Your task -> From the records below, please repeat exactly the line that has "The image size is (622, 371).", the line that has "Click the Battle Aurochs mana cost gem", and every line between them, and nothing else.

Data shown ->
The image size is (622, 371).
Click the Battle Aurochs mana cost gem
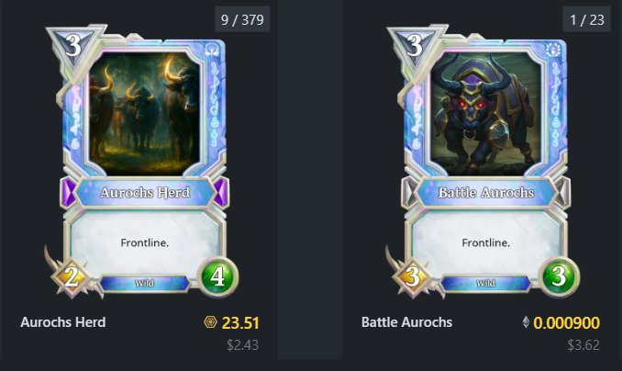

* * *

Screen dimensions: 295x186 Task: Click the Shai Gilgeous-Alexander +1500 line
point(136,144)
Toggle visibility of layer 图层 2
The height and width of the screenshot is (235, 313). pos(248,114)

==

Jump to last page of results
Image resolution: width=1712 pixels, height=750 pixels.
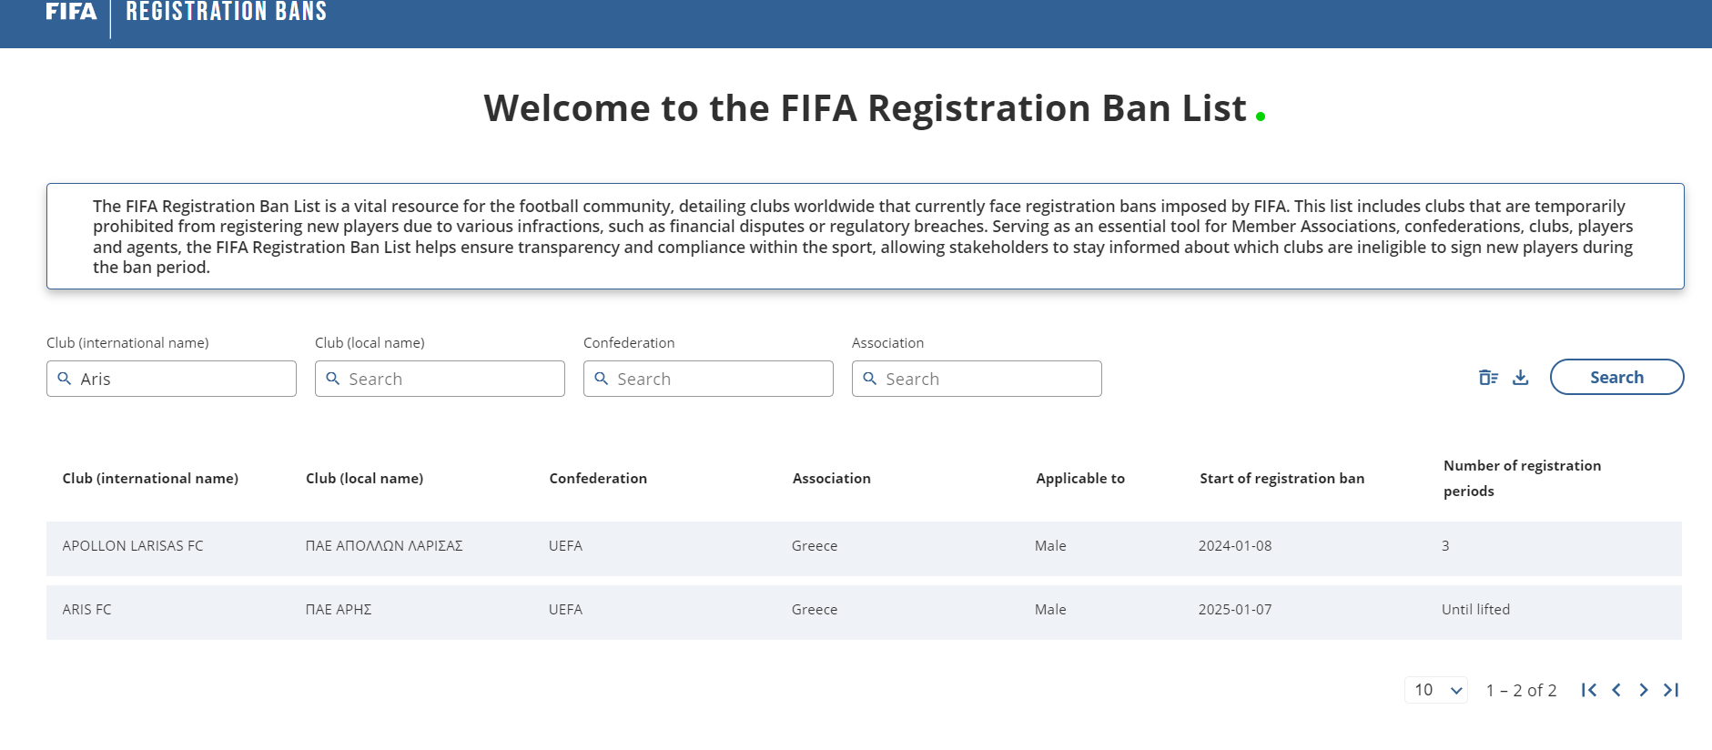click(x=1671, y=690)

Answer section ->
The image size is (622, 371).
Click the Battle Aurochs mana cost gem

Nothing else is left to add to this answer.